No Brasil, segundo estatísticas da Coordenadoria Nacional para Integração da Pessoa Portadora de Deficiência (CORDE), as mais recentes progressões estatísticas estimam em 10% (dez por cento) o percentual da população brasileira atingida por algum tipo de deficiência. Portanto, representam cerca de 15 milhões de brasileiros. Se considerarmos que a maioria pertence a um núcleo familiar de, no mínimo, 3 pessoas, teremos algo em torno de 30% de brasileiros que, direta ou indiretamente, convivem com essa problemática.

As deficiências mentais são as de maior incidência, atingindo a 5% da população. Em segundo lugar vem as deficiências físicas, atingindo 2%. Depois, as deficiências auditivas com 1,5%. Em seguida, as deficiências múltiplas com 1,0% e, por fim, as deficiências da visão, atingindo 0,5% dos brasileiros. Portanto, a população de nosso país portadora de deficiência apresenta o seguinte perfil:

Deficientes mentais: 5%, ou cerca de 7.300.000 de pessoas;

Deficientes físicos: 2% ou cerca de 2.900.000 de pessoas;

Deficientes auditivos: 1,5% ou cerca de 2.200.000 de pessoas;

Deficientes múltiplos: 1% ou cerca de 1.400.000 de pessoas;

Deficientes visuais: 0,5% ou cerca de 700.000 de pessoas.

É, portanto, com sentimento de justiça que prestamos esta homenagem hoje aos portadores de deficiência.

A questão social da qual resultam essas estatísticas está marcada pelo preconceito e caracteriza-se pela ausência de prevenção, de atendimento adequado em saúde e educação, falta de inserção no mercado de trabalho.
----
ATIVIDADES PROPOSTAS
1. Liste os tipos de deficiência citados no texto sobre deficiência no Brasil e indique o percentual da população atingido por cada um.
2. Prossiga o texto sobre deficiência no Brasil a partir da última frase apresentada.

DADOS
----
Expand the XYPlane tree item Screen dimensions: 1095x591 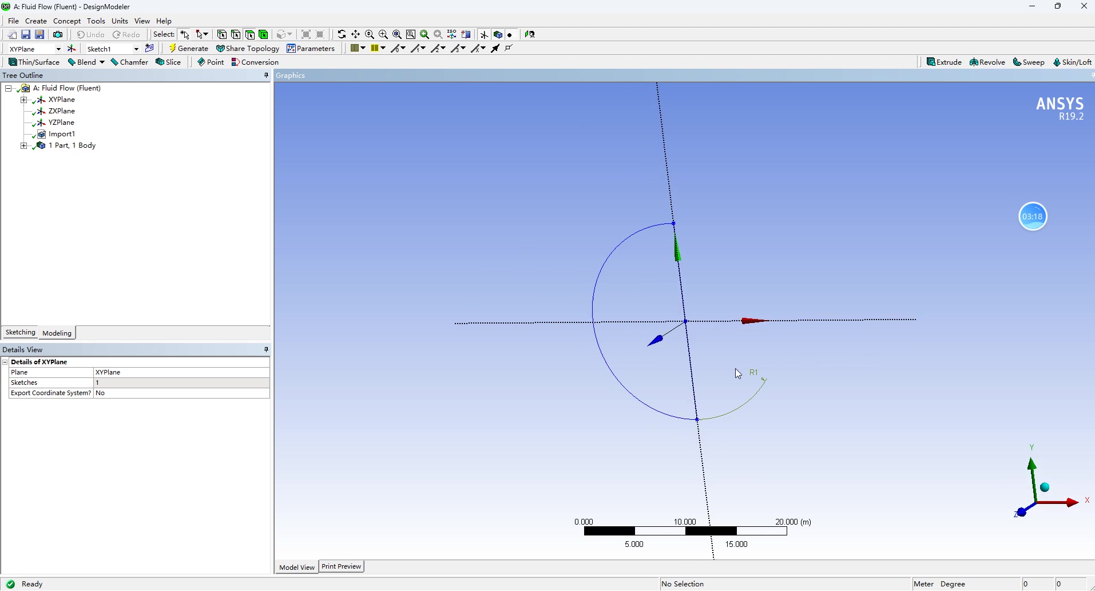23,99
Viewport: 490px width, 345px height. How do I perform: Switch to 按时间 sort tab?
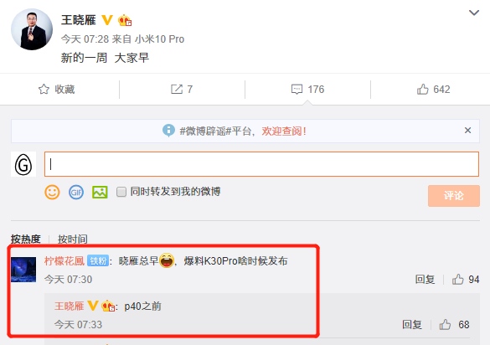(73, 239)
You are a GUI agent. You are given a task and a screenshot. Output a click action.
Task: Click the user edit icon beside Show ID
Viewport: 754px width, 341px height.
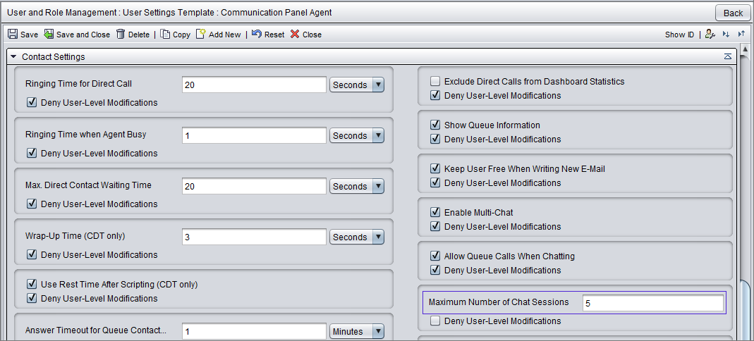coord(710,34)
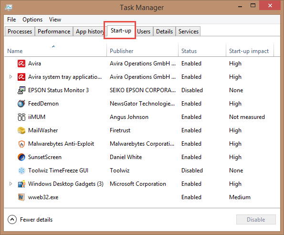Select the Toolwiz TimeFreeze snowflake icon
Screen dimensions: 284x235
click(21, 171)
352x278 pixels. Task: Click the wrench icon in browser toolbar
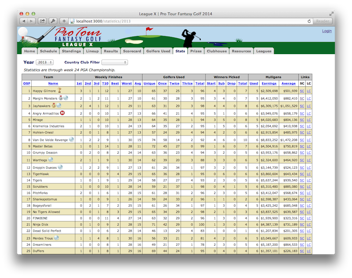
----
RESPOSTAS DAS ATIVIDADES
1.
- Deficiência mental: 5%
- Deficiência física: 2%
- Deficiência auditiva: 1,5%
- Deficiência múltipla: 1%
- Deficiência visual: 0,5%

2.
Esses números revelam-nos o alarmante contingente de pessoas que vivem hoje uma difícil realidade. Direitos básicos de cidadania, reivindicados pela grande maioria da sociedade, são ainda inacessíveis para a maior parte desses brasileiros. Direitos civis fundamentais, como o de ir e vir, não existem, por exemplo, para a realidade dos deficientes físicos. O mesmo podemos dizer do acesso à justiça, que até hoje não está voltada para a questão.

Quanto aos direitos políticos, podemos dizer que é mínima a porcentagem de deficientes que votará, nas próximas eleições, discriminados pelo preconceito dos que os consideram incapazes de escolher ou pela dificuldade de locomoção e de comunicação, muitas vezes intransponíveis.

Os direitos à cidadania e os direitos sociais para os brasileiros em geral,ainda estão sendo construídos, mas é certo que para o deficiente ainda são totalmente inexistente, como o acesso à saúde, à educação, ao trabalho e ao lazer, aspirações legítimas de todo o brasileiro, mas que se encontra no campo do imaginário para os portadores de deficiência.

A cidadania do deficiente é duplamente usurpada: negamo-lhes as conquistas comuns a todo o cidadão, ao mesmo tempo que lhes é negado o direito à igualdade, porque implica o respeito à diferenças.

Se prestarmos atenção aos números pesquisados, implica afirmar que, em cada município, em cada estado da Federação, 10% de seus habitantes são portadores de alguma deficiência e que essas pessoas carecem da intervenção das autoridades e de cada um de nós para terem assegurada a sua cidadania.

Em luta constante pela sobrevivência, o deficiente anseia freqüentar escolas públicas, utilizar transportes públicos, ser atendido em hospitais públicos, fazer concursos públicos. Espera também poder cursar qualquer escola, andar em qualquer tipo de transporte, lutar para obter emprego e pela competência profissional. São questão simples como estas que precisamos realizar para melhorar o cotidiano dos deficientes.

O acesso à educação, por exemplo, é decisivo na construção da cidadania. E, no entanto, o ato simples de ir à escola não é tão simples assim quando se trata de pessoas deficientes. Desde a dificuldade de se locomover, pela inexistência de transporte adaptado, até a dificuldade das escolas tratarem o deficiente de forma integrada, passando pelo embaraço do acesso físico a prédios cheios de barreiras arquitetônicas. Tudo isso afasta o deficiente da escola e acentua a sua segregação.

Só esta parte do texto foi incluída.